At the end of the period the Company had a higher allocation than the reference index towards technology, consumer discretionary, industrials and health care. The Company had an underweight allocation to financials, utilities, energy, consumer staples, telecoms, real estate and basic materials.

Outlook

After an exceptional 2021 for European markets, so far 2022 has been challenging, with concerns over the economic implications of the Russia invasion of Ukraine, rising interest rates and continued supply chain disruptions weighing on equity returns.

While we believe the environment remains supportive for corporate profits overall, there is potential for a slowdown as growth begins to normalise during the latter half of the year. Meanwhile, the operating environment for companies continues to be complicated by supply chain and labour market disruptions. In addition, we expect some of the strong cyclical tailwinds, and indeed policy support seen in 2021, to fade over the course of 2022. Whilst rate markets and inflation expectations are likely to stay volatile, we do not expect policy in Europe to change meaningfully.

DIRECTIVES:
[1] According to the market outlook, why has 2022 been challenging so far? Answer in one to three sentences.
[2] Reproduce the records from the line with "will click(x=639, y=790)." up to and including the last line of the records.
The records have nothing to do with the market outlook.

EXERCISE INPUT:
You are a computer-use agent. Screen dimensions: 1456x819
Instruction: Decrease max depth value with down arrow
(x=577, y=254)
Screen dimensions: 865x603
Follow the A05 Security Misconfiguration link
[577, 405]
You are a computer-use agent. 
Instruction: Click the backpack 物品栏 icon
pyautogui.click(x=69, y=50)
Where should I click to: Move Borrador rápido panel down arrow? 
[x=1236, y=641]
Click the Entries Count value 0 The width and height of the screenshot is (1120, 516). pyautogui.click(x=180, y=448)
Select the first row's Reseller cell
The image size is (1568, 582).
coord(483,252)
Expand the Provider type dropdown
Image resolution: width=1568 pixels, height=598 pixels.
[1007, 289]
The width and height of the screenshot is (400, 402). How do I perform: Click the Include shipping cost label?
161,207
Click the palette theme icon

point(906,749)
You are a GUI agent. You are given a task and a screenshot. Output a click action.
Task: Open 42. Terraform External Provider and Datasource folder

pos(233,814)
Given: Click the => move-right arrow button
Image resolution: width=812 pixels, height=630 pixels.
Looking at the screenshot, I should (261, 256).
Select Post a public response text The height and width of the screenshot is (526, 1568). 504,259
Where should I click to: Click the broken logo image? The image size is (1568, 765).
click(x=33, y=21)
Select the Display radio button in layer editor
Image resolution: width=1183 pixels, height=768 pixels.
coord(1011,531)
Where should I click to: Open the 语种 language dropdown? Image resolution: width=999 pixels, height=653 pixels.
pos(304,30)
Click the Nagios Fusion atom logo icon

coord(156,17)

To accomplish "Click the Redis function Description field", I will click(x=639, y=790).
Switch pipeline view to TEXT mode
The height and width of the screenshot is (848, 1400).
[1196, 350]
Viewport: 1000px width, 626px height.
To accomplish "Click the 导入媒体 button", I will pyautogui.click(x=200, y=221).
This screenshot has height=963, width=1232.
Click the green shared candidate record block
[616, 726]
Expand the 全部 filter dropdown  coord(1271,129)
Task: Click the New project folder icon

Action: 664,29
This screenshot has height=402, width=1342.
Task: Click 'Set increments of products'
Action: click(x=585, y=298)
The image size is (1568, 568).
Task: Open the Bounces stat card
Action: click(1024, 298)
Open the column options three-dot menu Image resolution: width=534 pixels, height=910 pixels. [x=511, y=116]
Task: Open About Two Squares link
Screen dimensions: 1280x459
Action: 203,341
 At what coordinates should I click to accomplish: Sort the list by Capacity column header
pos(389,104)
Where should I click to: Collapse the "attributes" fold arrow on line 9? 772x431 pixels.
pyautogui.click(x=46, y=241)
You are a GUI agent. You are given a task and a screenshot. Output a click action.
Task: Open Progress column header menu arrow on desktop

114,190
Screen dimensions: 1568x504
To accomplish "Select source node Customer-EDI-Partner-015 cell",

RESPONSES TO THE TASKS:
[1] Equity returns in 2022 have been held back by concerns over the economic implications of Russia's invasion of Ukraine, by rising interest rates, and by continued supply chain disruptions.

[2]
To accomplish "Click the Redis function Description field", I will click(x=639, y=790).
Switch pipeline view to TEXT mode
The height and width of the screenshot is (848, 1400).
[1196, 350]
Viewport: 1000px width, 626px height.
To accomplish "Click the 导入媒体 button", I will pyautogui.click(x=200, y=221).
This screenshot has height=963, width=1232.
Click the green shared candidate record block
[616, 726]
Expand the 全部 filter dropdown  coord(1271,129)
Task: Click the New project folder icon

Action: 664,29
This screenshot has height=402, width=1342.
Task: Click 'Set increments of products'
Action: click(x=585, y=298)
The image size is (1568, 568).
Task: Open the Bounces stat card
Action: click(1024, 298)
Open the column options three-dot menu Image resolution: width=534 pixels, height=910 pixels. [x=511, y=116]
Task: Open About Two Squares link
Screen dimensions: 1280x459
Action: 203,341
 At what coordinates should I click to accomplish: Sort the list by Capacity column header
pos(389,104)
Where should I click to: Collapse the "attributes" fold arrow on line 9? 772x431 pixels.
pyautogui.click(x=46, y=241)
You are a GUI agent. You are given a task and a screenshot. Output a click action.
Task: Open Progress column header menu arrow on desktop

114,190
Screen dimensions: 1568x504
To accomplish "Select source node Customer-EDI-Partner-015 cell",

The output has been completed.